Indicó que la procuraduría ha hecho cambio constantes de fiscales, lo cual provocó que las carpetas de investigación no se integraran adecuadamente y las investigaciones no avancen, causando perjuicio a los ciudadanos que acuden a la institución en espera de justicia.
Expresó que el Centro de Mediación de la fiscalía estatal no ha funcionado adecuadamente, ni tampoco ha dado los resultados esperados y prueba de ello son no sólo el número de carpetas de investigación iniciadas ante la fiscalía sino el rezago acumulado.
“Hay descontento grave de falta de profesionalización para el nuevo sistema, donde se ha visto que la mediación no ha sido tampoco la forma de desahogar las carpetas y que sí se ha incrementado el trabajo y que no está funcionando adecuadamente”, expresó.

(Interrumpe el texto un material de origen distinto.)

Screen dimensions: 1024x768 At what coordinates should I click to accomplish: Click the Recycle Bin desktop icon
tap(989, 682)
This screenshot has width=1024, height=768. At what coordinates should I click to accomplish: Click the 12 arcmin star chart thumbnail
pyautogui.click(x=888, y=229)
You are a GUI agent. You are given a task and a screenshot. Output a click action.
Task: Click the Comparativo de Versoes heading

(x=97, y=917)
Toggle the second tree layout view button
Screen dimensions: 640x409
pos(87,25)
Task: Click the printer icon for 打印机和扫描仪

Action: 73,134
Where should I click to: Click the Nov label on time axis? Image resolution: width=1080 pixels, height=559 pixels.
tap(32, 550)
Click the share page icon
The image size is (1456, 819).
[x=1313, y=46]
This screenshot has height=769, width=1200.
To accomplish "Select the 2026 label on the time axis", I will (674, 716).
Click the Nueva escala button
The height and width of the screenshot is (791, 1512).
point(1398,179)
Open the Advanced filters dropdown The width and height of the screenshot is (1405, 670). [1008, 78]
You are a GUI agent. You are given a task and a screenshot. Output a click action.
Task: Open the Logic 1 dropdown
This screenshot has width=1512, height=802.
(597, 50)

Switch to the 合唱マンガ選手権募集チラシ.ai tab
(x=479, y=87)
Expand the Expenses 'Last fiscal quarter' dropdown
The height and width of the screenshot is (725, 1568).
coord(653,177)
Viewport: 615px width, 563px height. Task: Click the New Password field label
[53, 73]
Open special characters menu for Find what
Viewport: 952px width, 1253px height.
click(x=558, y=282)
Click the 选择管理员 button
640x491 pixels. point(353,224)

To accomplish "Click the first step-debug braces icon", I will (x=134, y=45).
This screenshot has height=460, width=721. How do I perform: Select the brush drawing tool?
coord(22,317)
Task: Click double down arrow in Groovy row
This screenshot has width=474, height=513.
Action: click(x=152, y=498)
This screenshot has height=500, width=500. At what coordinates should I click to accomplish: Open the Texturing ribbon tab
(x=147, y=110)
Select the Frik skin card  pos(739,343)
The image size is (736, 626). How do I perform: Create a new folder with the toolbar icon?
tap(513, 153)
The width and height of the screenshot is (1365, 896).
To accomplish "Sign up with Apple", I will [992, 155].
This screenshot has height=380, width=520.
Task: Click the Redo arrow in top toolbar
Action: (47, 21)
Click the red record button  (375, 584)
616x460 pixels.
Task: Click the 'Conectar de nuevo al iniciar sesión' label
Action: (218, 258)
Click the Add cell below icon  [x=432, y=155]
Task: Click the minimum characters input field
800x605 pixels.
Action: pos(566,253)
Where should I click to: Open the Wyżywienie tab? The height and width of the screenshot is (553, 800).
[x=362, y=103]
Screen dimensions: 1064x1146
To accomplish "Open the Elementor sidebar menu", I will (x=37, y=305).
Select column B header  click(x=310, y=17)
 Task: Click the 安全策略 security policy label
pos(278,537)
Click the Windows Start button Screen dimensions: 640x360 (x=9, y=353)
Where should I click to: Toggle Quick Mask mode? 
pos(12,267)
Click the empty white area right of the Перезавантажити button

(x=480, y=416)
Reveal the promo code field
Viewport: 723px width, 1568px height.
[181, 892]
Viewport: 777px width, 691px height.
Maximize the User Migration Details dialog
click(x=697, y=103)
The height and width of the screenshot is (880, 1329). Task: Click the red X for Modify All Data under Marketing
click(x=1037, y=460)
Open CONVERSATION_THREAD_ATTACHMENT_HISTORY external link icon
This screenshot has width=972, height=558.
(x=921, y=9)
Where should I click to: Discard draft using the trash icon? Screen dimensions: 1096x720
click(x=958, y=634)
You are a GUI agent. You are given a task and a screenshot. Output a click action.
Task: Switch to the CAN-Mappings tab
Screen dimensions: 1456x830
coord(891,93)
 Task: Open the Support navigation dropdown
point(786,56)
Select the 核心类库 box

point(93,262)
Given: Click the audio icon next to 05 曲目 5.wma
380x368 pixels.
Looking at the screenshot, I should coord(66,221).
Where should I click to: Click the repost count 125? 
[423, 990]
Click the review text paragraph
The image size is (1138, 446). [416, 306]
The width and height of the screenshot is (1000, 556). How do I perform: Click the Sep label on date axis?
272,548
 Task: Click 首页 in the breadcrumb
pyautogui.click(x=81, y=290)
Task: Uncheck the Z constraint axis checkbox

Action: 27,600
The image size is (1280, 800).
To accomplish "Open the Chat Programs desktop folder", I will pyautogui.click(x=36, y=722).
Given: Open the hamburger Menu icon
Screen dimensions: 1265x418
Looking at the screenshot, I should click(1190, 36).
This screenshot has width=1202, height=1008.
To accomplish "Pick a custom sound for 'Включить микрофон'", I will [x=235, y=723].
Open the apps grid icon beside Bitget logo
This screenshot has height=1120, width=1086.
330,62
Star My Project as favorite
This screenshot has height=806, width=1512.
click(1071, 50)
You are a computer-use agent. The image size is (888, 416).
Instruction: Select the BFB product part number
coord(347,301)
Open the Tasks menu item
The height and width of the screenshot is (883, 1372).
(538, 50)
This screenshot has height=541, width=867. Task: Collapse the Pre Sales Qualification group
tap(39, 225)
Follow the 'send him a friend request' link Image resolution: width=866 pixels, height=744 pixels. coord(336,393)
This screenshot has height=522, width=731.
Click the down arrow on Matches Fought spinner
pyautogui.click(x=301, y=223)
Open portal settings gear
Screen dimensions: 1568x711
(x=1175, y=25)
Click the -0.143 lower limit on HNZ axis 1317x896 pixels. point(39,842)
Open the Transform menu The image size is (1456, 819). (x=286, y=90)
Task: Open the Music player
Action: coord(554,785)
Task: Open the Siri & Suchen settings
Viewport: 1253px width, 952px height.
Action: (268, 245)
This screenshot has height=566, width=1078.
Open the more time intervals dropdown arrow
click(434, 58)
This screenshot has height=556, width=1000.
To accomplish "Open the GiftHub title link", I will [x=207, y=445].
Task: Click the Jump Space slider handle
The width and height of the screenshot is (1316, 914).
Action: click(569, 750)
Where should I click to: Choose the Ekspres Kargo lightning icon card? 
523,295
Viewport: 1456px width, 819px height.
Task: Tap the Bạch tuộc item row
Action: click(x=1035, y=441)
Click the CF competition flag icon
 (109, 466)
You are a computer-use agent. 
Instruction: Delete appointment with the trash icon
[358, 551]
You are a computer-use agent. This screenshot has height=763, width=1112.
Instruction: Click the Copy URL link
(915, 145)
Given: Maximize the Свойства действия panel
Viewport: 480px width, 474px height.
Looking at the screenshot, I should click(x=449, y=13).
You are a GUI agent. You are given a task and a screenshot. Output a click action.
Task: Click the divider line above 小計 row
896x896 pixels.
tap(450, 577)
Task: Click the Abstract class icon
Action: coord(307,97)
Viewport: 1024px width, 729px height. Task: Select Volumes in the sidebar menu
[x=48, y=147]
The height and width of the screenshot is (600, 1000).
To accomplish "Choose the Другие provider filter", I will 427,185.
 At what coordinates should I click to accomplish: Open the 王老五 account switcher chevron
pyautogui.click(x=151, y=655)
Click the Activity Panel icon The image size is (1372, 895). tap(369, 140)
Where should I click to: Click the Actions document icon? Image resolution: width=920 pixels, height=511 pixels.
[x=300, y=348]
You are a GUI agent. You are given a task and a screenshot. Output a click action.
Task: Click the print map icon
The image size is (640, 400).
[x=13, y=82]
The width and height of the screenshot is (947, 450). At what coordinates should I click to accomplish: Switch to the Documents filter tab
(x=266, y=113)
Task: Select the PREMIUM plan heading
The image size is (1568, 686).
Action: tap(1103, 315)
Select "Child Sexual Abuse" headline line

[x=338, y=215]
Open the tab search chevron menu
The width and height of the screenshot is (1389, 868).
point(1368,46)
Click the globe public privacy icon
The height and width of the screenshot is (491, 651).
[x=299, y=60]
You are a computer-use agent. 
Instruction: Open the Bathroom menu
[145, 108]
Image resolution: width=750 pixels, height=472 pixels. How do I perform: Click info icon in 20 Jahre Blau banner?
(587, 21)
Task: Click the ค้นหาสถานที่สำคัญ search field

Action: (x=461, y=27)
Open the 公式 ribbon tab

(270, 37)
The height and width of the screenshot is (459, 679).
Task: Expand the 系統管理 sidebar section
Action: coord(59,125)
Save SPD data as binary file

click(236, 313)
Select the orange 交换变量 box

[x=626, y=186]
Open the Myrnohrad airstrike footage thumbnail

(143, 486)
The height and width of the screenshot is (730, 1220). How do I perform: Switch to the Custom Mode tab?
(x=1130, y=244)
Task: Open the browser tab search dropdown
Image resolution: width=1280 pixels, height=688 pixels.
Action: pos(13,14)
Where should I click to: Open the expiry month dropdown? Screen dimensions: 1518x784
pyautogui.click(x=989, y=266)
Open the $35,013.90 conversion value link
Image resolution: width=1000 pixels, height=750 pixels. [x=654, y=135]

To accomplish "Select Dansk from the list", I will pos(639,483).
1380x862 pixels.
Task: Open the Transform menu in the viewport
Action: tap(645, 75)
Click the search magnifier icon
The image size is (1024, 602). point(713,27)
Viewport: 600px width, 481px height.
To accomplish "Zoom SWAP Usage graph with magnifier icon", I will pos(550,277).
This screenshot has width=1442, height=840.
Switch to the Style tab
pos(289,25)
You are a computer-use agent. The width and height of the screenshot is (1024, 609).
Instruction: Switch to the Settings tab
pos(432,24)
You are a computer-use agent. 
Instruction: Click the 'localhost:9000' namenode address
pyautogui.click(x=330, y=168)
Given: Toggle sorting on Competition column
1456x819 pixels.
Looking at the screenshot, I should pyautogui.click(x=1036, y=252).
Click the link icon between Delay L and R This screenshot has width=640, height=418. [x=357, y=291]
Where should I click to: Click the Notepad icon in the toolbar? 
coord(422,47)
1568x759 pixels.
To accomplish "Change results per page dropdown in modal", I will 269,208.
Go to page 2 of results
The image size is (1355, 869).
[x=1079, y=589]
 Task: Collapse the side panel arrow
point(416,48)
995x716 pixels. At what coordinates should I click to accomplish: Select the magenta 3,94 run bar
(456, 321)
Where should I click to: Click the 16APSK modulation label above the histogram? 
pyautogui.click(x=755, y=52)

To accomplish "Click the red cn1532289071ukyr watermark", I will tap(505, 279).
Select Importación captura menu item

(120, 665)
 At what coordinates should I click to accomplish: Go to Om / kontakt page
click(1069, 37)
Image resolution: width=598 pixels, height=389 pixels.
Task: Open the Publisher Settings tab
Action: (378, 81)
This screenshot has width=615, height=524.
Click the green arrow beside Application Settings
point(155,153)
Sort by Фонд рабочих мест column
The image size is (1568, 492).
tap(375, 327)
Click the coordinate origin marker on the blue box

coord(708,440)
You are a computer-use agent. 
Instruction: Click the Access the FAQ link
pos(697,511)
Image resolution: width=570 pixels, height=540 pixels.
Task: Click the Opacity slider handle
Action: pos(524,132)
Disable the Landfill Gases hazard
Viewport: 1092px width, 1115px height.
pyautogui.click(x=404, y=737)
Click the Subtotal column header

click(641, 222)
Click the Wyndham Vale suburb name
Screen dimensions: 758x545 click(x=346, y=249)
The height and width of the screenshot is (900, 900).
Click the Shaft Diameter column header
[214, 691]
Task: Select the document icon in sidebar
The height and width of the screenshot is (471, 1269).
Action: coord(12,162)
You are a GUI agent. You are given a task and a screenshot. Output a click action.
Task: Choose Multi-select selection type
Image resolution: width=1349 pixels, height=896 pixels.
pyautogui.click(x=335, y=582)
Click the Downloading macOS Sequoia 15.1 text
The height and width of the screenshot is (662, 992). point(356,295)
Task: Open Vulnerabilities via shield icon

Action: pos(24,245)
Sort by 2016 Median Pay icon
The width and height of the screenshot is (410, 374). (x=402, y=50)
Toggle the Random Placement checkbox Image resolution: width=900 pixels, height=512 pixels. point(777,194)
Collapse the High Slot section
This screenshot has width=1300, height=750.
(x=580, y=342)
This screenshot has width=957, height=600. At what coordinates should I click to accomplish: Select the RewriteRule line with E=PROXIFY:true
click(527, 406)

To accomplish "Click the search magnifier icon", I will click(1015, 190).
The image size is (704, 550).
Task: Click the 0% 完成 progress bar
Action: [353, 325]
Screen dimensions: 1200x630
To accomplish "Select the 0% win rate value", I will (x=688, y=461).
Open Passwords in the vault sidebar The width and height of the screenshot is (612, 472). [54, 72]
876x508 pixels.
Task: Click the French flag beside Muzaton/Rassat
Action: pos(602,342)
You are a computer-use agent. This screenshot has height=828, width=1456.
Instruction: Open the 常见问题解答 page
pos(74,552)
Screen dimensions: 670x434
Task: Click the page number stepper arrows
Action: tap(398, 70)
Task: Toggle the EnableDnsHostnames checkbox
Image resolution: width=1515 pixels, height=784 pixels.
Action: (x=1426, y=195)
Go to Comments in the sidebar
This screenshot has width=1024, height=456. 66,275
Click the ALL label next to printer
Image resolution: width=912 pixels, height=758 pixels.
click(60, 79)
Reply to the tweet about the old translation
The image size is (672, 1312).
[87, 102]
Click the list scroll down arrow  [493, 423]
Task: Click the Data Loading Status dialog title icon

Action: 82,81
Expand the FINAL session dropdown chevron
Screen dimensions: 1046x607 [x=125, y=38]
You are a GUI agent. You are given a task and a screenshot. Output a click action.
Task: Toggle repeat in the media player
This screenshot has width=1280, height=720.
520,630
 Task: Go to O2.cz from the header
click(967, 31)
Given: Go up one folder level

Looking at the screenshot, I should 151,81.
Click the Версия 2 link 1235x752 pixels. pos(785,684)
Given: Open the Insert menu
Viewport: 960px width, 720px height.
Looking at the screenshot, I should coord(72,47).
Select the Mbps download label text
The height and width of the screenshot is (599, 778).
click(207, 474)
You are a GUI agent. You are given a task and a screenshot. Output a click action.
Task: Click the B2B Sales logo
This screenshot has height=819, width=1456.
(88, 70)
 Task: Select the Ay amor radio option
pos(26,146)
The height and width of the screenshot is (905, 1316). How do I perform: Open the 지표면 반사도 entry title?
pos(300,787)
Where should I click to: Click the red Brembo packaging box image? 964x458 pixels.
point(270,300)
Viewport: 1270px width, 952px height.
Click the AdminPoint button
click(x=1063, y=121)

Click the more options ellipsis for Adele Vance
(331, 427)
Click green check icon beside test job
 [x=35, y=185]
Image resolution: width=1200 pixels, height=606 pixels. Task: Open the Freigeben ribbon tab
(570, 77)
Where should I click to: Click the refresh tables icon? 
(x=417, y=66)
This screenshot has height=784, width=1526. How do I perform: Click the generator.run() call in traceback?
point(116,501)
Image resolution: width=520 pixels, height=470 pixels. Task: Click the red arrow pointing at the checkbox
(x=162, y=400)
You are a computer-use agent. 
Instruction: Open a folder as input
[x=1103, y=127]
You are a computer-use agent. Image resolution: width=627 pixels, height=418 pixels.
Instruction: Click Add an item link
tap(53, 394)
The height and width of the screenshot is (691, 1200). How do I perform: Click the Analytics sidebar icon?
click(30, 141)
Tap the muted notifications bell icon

Sostuvo que la situación que atraviesa la procuraduría – ante la inercia del procurador Mario Rojas y la incertidumbre en el nombramiento del nuevo fiscal- pone en una situación crítica la operación de la procuraduría estatal y en consecuencia al sistema de justicia penal.
Incluso, destacó, que actualmente la procuraduría ocupa el primer lugar en el número de quejas por dilación y rezago en la procuración de justicia.